- **Your objective**
Can you write out the passage on variance inflation factors below word for word, from "Here, I wanted" to "the VIF instead."?

Here, I wanted to determine if the independent variables, which are all factors, were independent of each other. In a word, I’m trying to detect any “collinearity” between them. This is best achieved using the Chi-Squared test or by calculating the Variance Inflation Factors (VIF). In R, the function needed to perform the Chi-Squared test is ‘chisq.test()’ which requires a contingency table to pass through it. In addition, the contingency table can be made up of no more than 2 variables which means that if I were to perform a Chi-Squared test on all of my data, I would have to create 9C2 or 36 individual contingency tables, one for each possible combination of 2 factor variables, and then pass each of them through ‘chisq.test()’. Because this is very time consuming and labor intensive, I have decided to use the VIF instead.

A VIF for a single explanatory variable is obtained using the r-squared value of the regression of that variable against all other explanatory variables. It is known that multicollinearity inflates the variance of the coefficients of a linear regression. What the VIF formula does, is calculate the factor by which the coefficients are being inflated. Once we have this information, we decide, arbitrarily, on a suitable “cut-off” measurement. Any variable with a VIF above the cut-off signals a collinear effect and is removed from the model.

The function “vif_func” is a clever way of dealing with the variables which cross the aforementioned cut-off. The function calculates the VIF for each variable and removes the one with the highest VIF. It continues to do this until all of the variables possess a VIF below the threshold. The result is a list of the variables which were not removed during this process and which, as a result, are free of any collinear effects. This function has little documentation, all of which can be found on this blog post. Now, according to multiple comments, the function seems to work just fine. As you can see, when I ran the data through the function, the output is all of the variables that were original passed through the function. What precedes it is a segment of rather cryptic output. It is unclear whether this is a warning or simply a comment outputted at regular intervals as the function is run. I believe it to be the ladder seeing as the data frame I inputted was free of numeric data; all of the variables were of the type “Factor”. Additionally, the output failed to provide VIF values defaulting the max VIF to be negative infinity which, frankly, is not a good sign. Additional research will need to be done to determine what went wrong or, alternatively, to confirm that everything went right. From here on I will assume that the VIFs for each variable are so low as to be undetectable and the variables are, therefore, non-collinear.

- **Available data**

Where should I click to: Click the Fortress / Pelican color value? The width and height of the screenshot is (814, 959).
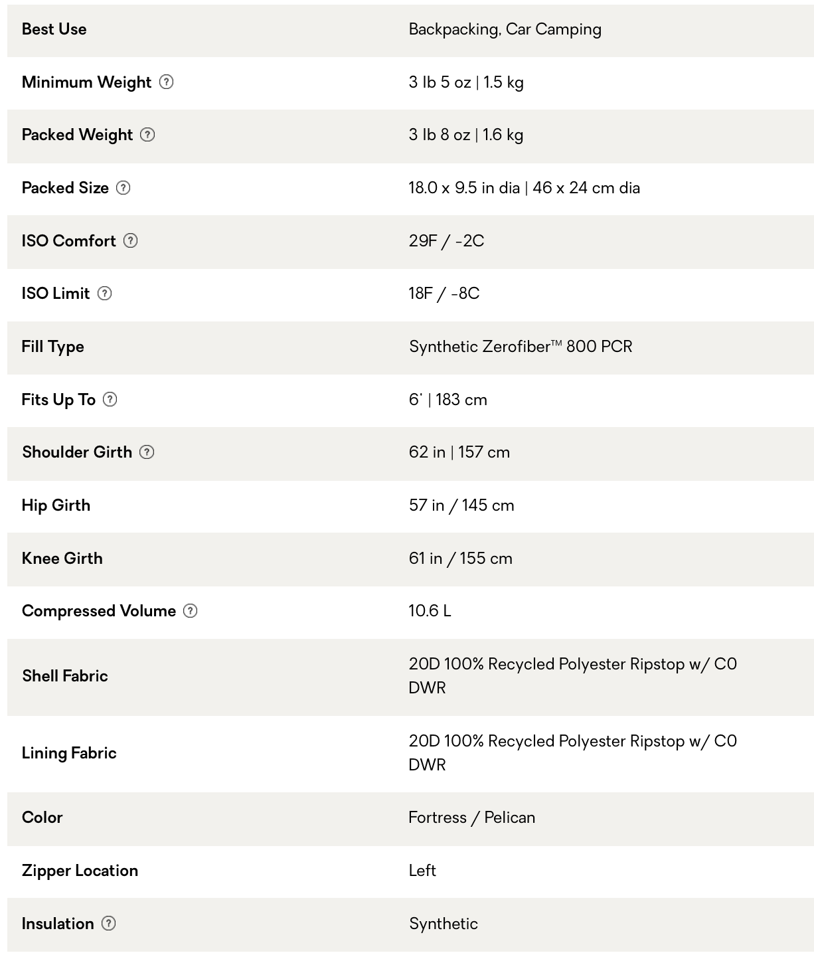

- **Exercise response**
Here, I wanted to determine if the independent variables, which are all factors, were independent of each other. In a word, I’m trying to detect any “collinearity” between them. This is best achieved using the Chi-Squared test or by calculating the Variance Inflation Factors (VIF). In R, the function needed to perform the Chi-Squared test is ‘chisq.test()’ which requires a contingency table to pass through it. In addition, the contingency table can be made up of no more than 2 variables which means that if I were to perform a Chi-Squared test on all of my data, I would have to create 9C2 or 36 individual contingency tables, one for each possible combination of 2 factor variables, and then pass each of them through ‘chisq.test()’. Because this is very time consuming and labor intensive, I have decided to use the VIF instead.